◆ **Exercise instructions**: Reproduce verbatim the passage of the article on why dogs look guilty, from "But Does Your" up to and including "is being punished.".

◆ **Excerpt**:
* * * * * * *

My Dog Looks Guilty When I get Home

My Dog Looks Guilty When

My dog looks guilty when she has an accident or breaks something in the house; or, my dog looks guilty when she chews up my shoe or a pillow on the couch. 

I guess you could fill in the “guilty blank” with your own dog with many things.

But Does Your Dog Really Feel Guilty or Not?

My  Dog Looks Guilty When I get Home

Do you really think your dog is so smart he knows right from wrong? Does he really know it’s wrong to destroy your shoe or the couch pillow but yet he deliberately does it?
If so, then you maybe you also think that he warrants a punishment of some kind.

See if this sounds familiar. You come home and find your good shoes chewed up, you hit your “boiling point” as you search for your dog to point out his transgression. But, truth be told, your dog really can’t figure out why he is being punished.

The reality is, the only association your dog may have with your punishment is your presence. Here’s what I mean: Your dog lives in the moment. Your dog has about a second and a half to associate praise or a correction to something they have done.

Your dog takes a “snapshot” or picture in his mind of that moment: Punishment – mom or dad – living room. The eventual conclusion reached?
It’s not safe in the living room when mom or dad is there – bad things happen.

Let’s Think about this Guilty Look

When you are away from your home what draws your dog to your shoes or the pillow on the couch or the magazine on the coffee table you just read last night?
Could it be that he misses you terribly because of all the love and affection you bestowed on him when you were home?
Could it be that your shoes or the couch pillow or the recently read magazine was saturated with your scent and your dog was trying to have, if not you, then something that he could keep close that was a “symbiotic you” in your absence.

Ah, but you say, “What about the chewing?” More likely than not his chewing was his physical way of dealing with his stress and anxiety. He became frustrated by not being able to do anything with your absence. So your shoes, pillow or magazine sufficed.

Remember These Two Dog Training Tips

  • Don’t punish your dog for something he did while you were away.
  • Build confidence not insecurity to prevent missing you.

Don’t Punish Your Dog.

This dog training tip only makes sense. Your dog lives in the moment therefore he should learn in the moment. If your dog grabs your shoe, calmly redirect to a doggie chew toy and praise him for chewing on the right thing.

If he tries to play keep-away, then put a leash on him to prevent that game. What have you just learned?

Keep your shoes put away and keep your supervised dog on a leash in the house to begin to prevent unwanted behavior and shape the behavior you prefer – punishment free.

Build Confidence Not Insecurity

You might be thinking, “What does this have to do with chewing my stuff?”
The answer is: A lot! And it’s probably what got you into this predicament in the first place. That’s right, it’s not your dog’s fault. We will, for the time being, overlook the obvious – you left your dog in your house unattended.

Let’s look at what may not be very obvious to you: Too much free love and affection.
I’ve said it before and I’ll say it again. Loving your dog is like eating ice cream. Both should be done in moderation; otherwise, they will both wind up biting you in the butt.

* * * * * * *

◆ **Source material**:
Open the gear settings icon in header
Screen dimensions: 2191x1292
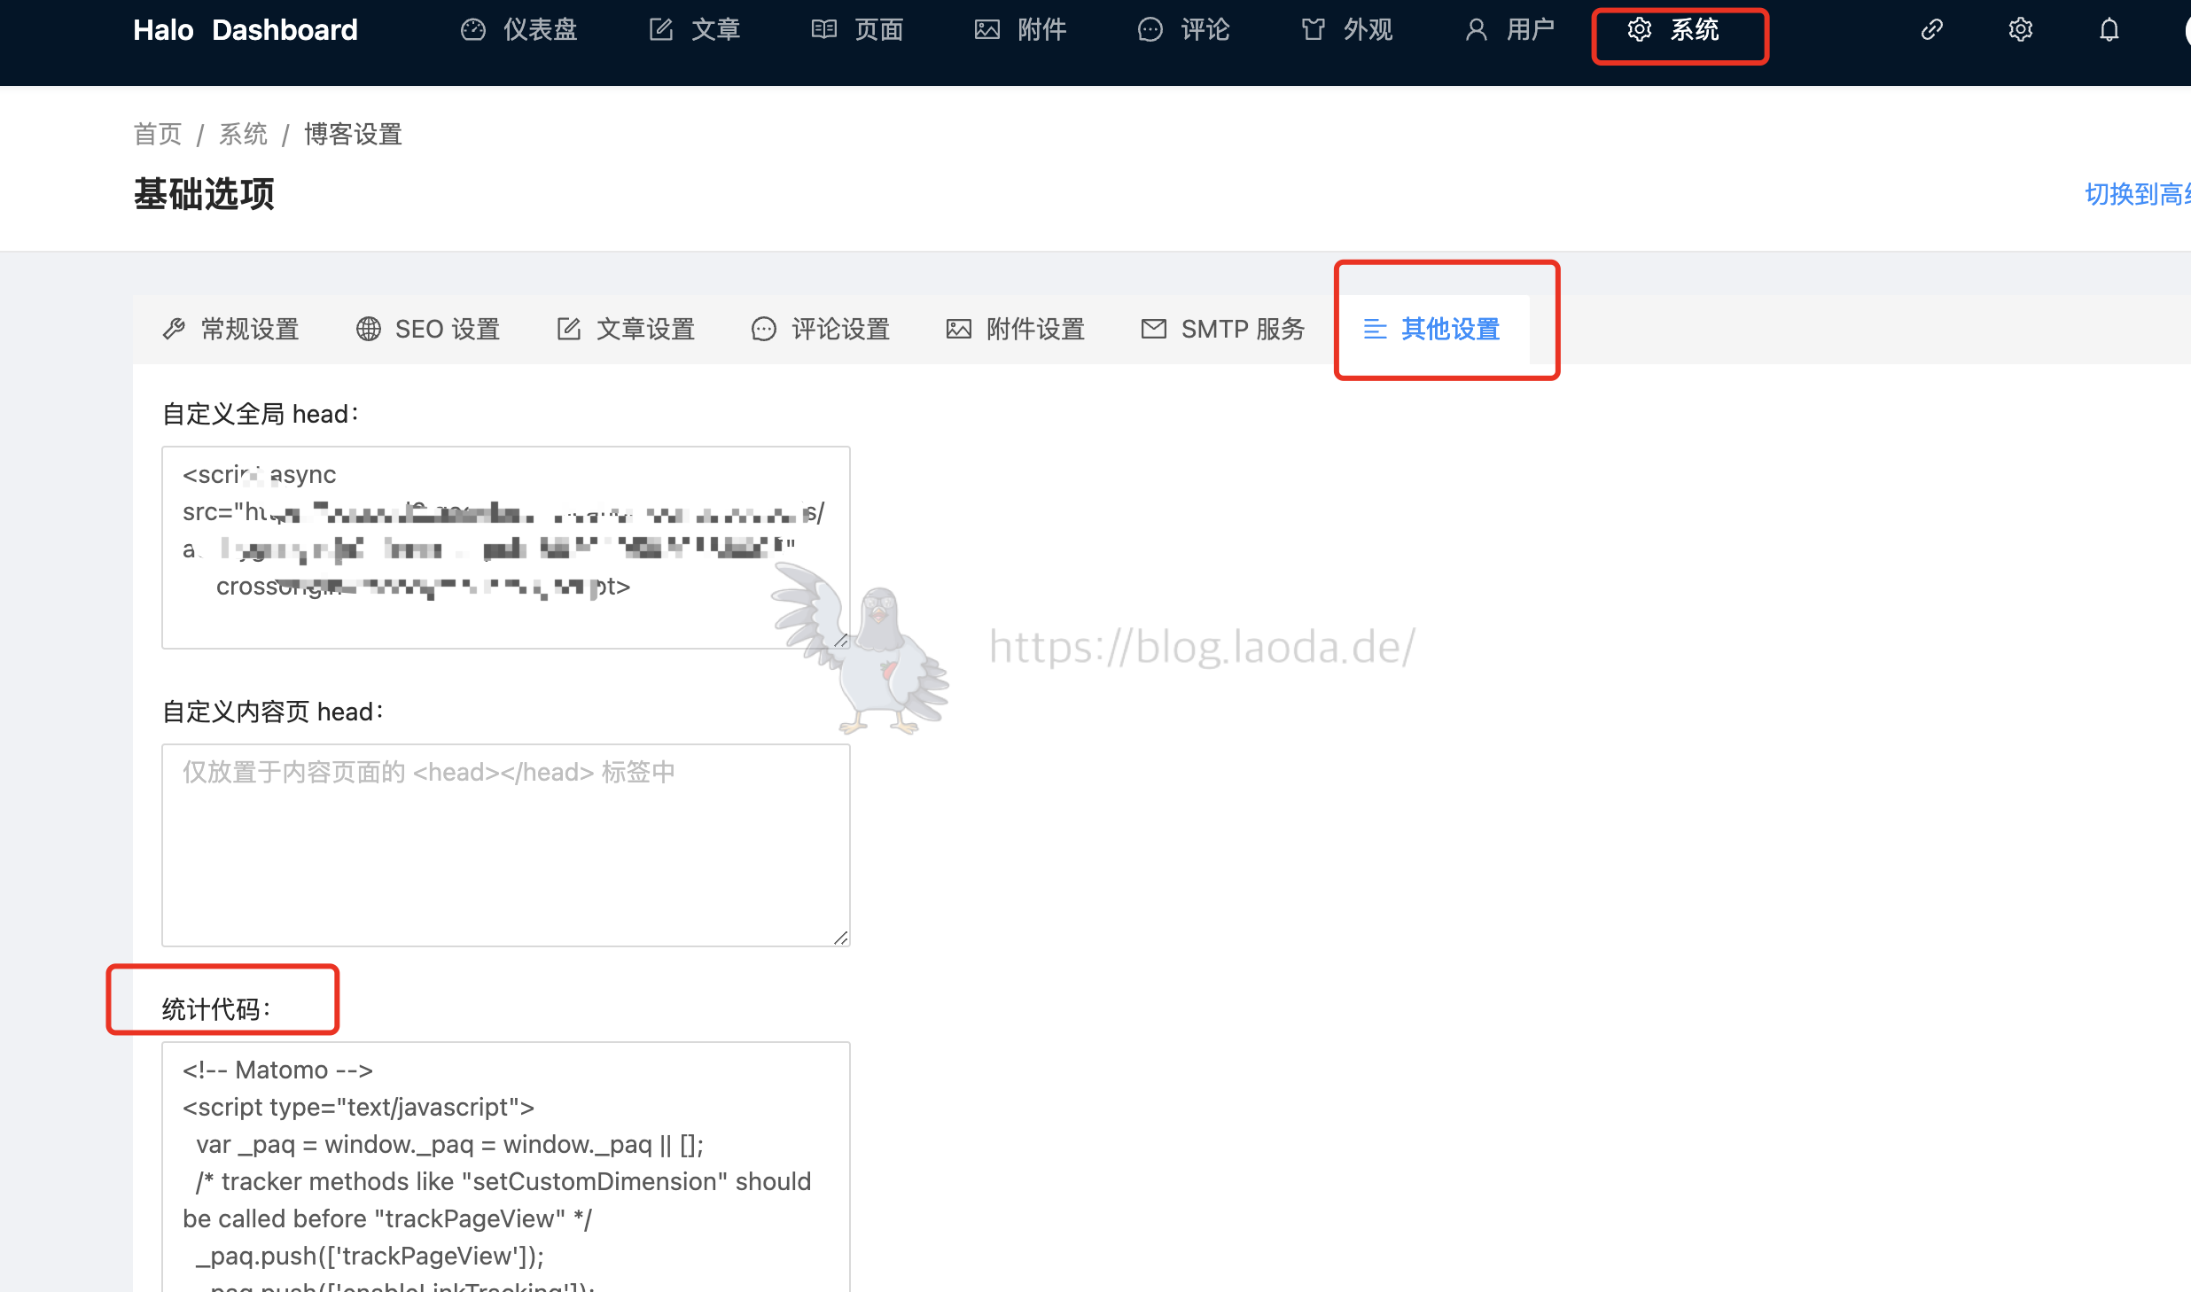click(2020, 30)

* * * * * * *

◆ **Solution to this task**:
But Does Your Dog Really Feel Guilty or Not?

My  Dog Looks Guilty When I get Home

Do you really think your dog is so smart he knows right from wrong? Does he really know it’s wrong to destroy your shoe or the couch pillow but yet he deliberately does it?
If so, then you maybe you also think that he warrants a punishment of some kind.

See if this sounds familiar. You come home and find your good shoes chewed up, you hit your “boiling point” as you search for your dog to point out his transgression. But, truth be told, your dog really can’t figure out why he is being punished.